** Texte fourni **
▼
Ce petit texte politico-humoristique a paru à l’origine au café littéraire de Patrick L’Écolier. Je l’ai écrit pour brocarder la désinvolture avec laquelle la plupart de nos politiciens traitent la vie animale en général dans leurs programmes où le fric est roi. Le contexte : année 2012, une centaine de jours avant l’élection présidentielle…
Le changement, M.E.R.D.E.
Bonjour mesdames, messieurs.
▲
** Consignes **
[1] Dans le texte satirique, où ce petit texte a-t-il paru à l'origine ?
[2] Reproduisez fidèlement tout le passage du texte satirique allant de « Ce petit texte » jusqu'à « Le changement, M.E.R.D.E. ».
[3] Poursuivez le texte satirique sur les politiciens à partir de l'endroit où il s'arrête.
Les entrées ci-après forment un ensemble distinct, sans lien avec le texte satirique.

** Données **
▼
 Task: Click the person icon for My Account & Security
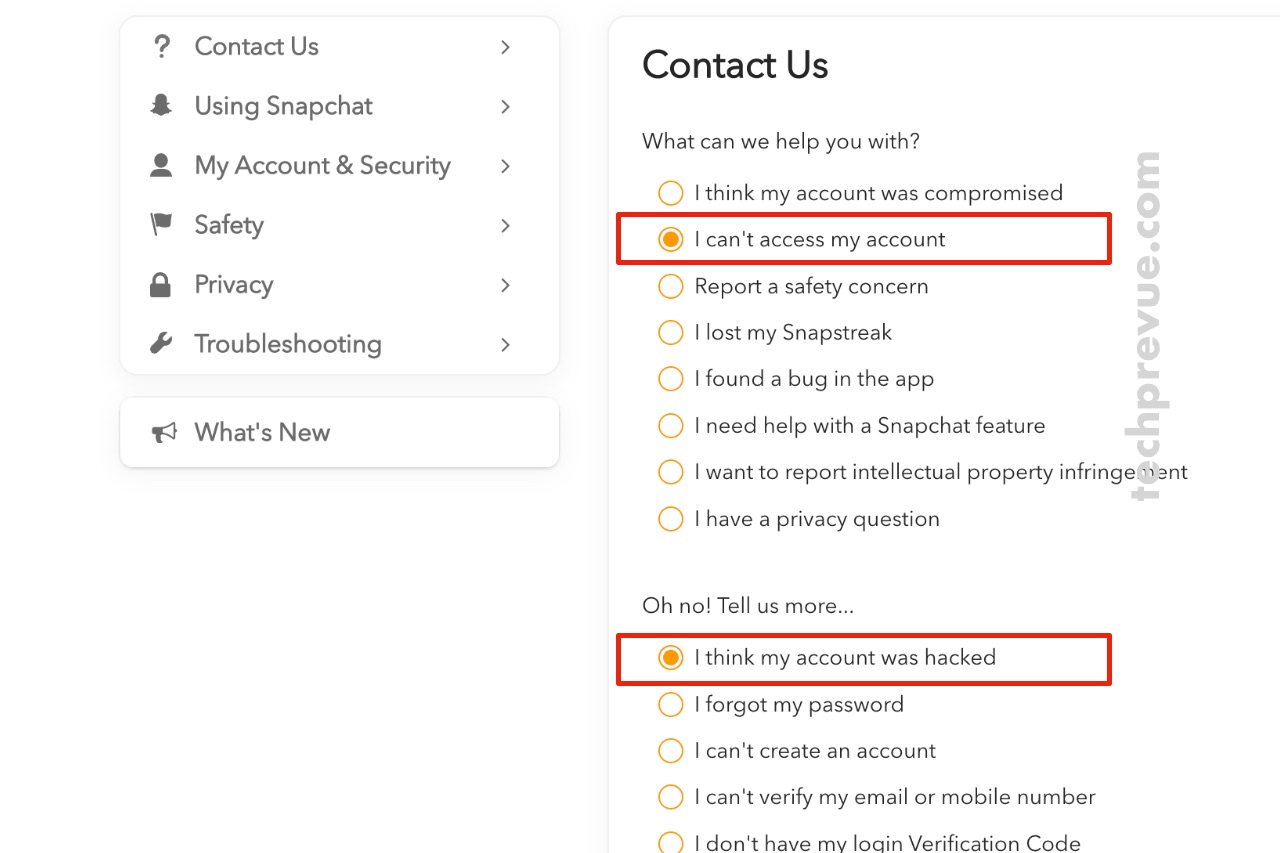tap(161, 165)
▲
▼
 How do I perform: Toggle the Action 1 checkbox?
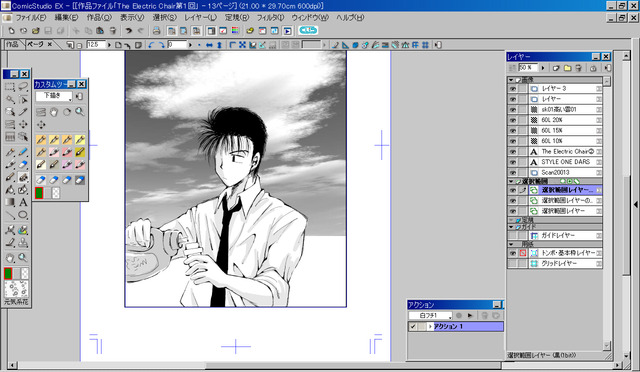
▲
▼
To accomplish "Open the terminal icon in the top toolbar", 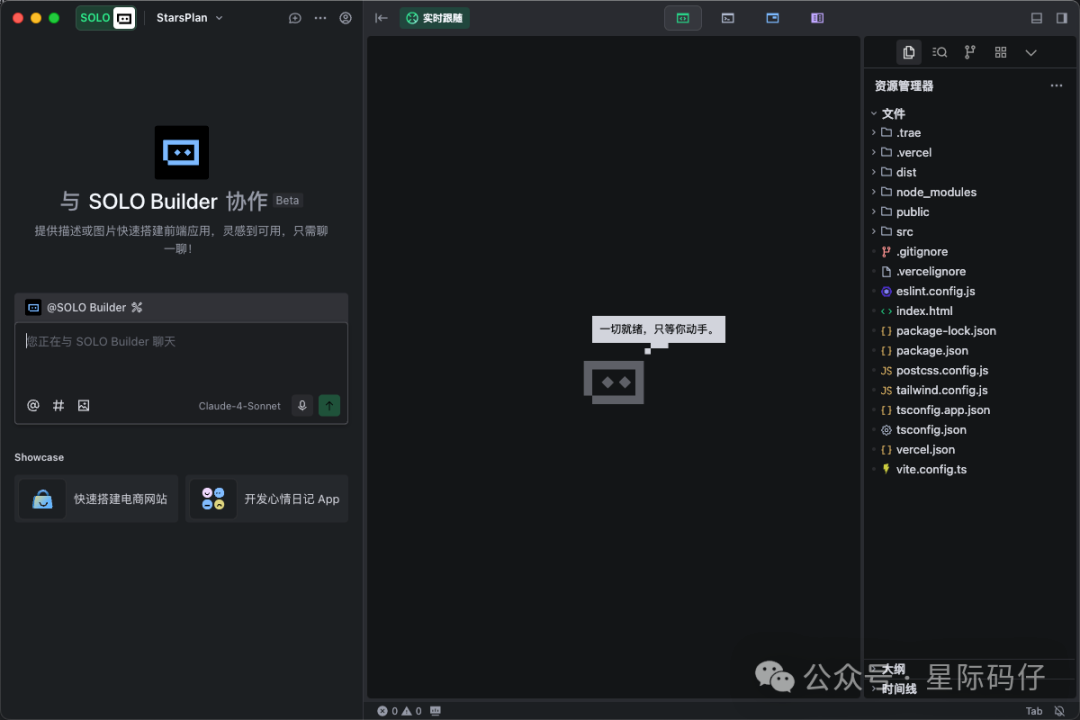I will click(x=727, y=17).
▲
** Réponses par consigne **
[1] Au café littéraire de Patrick L'Écolier.

[2]
Ce petit texte politico-humoristique a paru à l’origine au café littéraire de Patrick L’Écolier. Je l’ai écrit pour brocarder la désinvolture avec laquelle la plupart de nos politiciens traitent la vie animale en général dans leurs programmes où le fric est roi. Le contexte : année 2012, une centaine de jours avant l’élection présidentielle…
Le changement, M.E.R.D.E.

[3]
Bienvenue à la première séance de travail du tout nouveau Ministère des Espèces Rares, Disparues ou Envolées (ce sigle commence mal, je trouve)… et merci de votre confiance. Bon, ne perdons pas de temps, et voyons la liste du mois pour les animaux menacés d’extinction, et que nous allons nous efforcer de préserver. Hormis la disparition de deux espèces de maquereaux en février et mai dernier – le brissort feu, et le jorgétron à queue courte – pour lesquels nous ne pouvons plus rien faire, nous allons devoir nous pencher sur plusieurs cas intéressants. Ouvrons le ban avec un plantigrade menacé :
- L’ours brun, bon début, oui… Voyons cela… Principal prédateur du castor… ?!? Ah oui, mais non, j’ai un ami que ça ne va pas arranger. Laissons ce dossier de côté pour l’instant, il n’a pas l’air si urgent, et passons au suivant :
- L’hippopotame nain, population : 3000 individus. 3000, on a le temps de voir venir, hein, faut pas exagérer, tout de même. Ils ne vont pas se volatiliser demain. Des bestiaux pareils. Et ceux du zoo de Vincennes, on les surveille : pas question qu’ils s’éteignent.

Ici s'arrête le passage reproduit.